Our study is subject to several limitations. First, our data are not necessarily representative of all US ICUs because they were obtained only from units with an APACHE system. However, there was great diversity in hospital size, teaching status, region, as well as ICU type. Second, our data are subject to a selection bias because data from 1988 to 1989 and 1993 to 1996 were population based, whereas data from 2001 onwards was from a self-selected sample of ICUs. In addition, the data for this study were not serially collected from the same hospitals over the 24-year interval, and we cannot exclude the possibility that changes in outcome were related to ICU based differences in quality of care. Third, we lacked individual patient data for 1988 to 1989 and 1993 to 1996 admissions. For specific diagnostic groups, this hampered our ability to evaluate the impact of changes in severity of illness and other confounders on mortality. Finally, we did not have information about mortality after hospital discharge. For this reason we were unable to evaluate accurately the impact of changes in discharge destination on hospital mortality.


Hospital mortality for patients admitted to intensive care units has decreased significantly over the past quarter century despite an increase in the severity of patient illness.
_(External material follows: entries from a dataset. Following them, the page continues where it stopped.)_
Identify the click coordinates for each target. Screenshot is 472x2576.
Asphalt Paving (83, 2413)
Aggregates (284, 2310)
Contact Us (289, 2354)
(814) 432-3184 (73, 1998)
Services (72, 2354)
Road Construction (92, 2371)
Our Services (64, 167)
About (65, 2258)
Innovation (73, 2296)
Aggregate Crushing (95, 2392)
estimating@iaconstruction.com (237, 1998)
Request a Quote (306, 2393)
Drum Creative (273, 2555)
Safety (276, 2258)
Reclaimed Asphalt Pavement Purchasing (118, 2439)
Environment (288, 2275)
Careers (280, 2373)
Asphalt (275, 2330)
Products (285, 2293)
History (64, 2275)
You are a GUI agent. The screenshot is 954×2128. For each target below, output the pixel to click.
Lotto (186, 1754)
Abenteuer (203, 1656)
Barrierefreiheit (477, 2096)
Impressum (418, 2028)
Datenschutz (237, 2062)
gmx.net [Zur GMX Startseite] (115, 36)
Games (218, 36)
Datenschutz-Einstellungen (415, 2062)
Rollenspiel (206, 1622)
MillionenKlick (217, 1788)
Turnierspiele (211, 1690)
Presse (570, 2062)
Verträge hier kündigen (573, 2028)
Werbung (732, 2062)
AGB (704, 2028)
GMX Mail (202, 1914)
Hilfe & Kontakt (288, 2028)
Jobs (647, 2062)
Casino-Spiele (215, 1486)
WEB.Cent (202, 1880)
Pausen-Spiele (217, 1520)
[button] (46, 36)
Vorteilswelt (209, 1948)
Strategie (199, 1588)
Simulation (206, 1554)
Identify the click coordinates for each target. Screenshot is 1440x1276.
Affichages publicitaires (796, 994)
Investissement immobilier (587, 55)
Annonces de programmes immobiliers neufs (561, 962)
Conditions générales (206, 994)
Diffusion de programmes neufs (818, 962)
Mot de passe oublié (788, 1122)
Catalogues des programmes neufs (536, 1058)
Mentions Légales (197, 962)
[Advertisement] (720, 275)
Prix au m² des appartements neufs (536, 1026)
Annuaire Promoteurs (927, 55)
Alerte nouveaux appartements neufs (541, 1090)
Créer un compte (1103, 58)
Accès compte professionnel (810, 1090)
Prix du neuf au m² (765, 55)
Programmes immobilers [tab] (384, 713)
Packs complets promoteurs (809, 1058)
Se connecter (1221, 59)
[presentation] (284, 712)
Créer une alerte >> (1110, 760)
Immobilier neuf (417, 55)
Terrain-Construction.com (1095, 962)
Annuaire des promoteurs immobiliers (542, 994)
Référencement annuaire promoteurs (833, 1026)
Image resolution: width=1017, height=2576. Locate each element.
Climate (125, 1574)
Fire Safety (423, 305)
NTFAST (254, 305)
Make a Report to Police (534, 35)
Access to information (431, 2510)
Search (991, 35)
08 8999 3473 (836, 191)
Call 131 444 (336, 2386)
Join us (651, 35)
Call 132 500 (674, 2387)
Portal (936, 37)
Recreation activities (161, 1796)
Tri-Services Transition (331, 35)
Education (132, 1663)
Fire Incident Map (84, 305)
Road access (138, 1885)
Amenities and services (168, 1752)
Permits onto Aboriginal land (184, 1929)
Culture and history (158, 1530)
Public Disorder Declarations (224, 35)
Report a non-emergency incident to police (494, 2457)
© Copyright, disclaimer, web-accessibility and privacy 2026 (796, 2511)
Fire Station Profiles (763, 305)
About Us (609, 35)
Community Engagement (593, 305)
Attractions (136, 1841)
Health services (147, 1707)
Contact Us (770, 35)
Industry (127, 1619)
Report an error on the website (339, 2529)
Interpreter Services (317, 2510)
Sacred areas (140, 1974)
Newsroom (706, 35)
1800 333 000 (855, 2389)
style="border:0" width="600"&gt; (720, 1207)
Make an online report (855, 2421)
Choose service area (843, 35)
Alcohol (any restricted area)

Decreases in mortality are diagnosis-specific and might be, in part, attributable to improvements in quality of care, but changing patterns in discharge destination and other confounders may also be responsible.

Key messages

Hospital mortality for patients admitted to US intensive care units had a relative decrease of 35% between 1988 and 2012.

Reductions in hospital mortality were greater and more varied for patients within specific diagnostic groups.

Changes in hospital mortality over time explain why prognostic scoring systems over predict mortality when applied to more contemporary patient data.

Long-term outcome data are needed to assess the impact of discharge to post-acute care facilities on hospital mortality rates.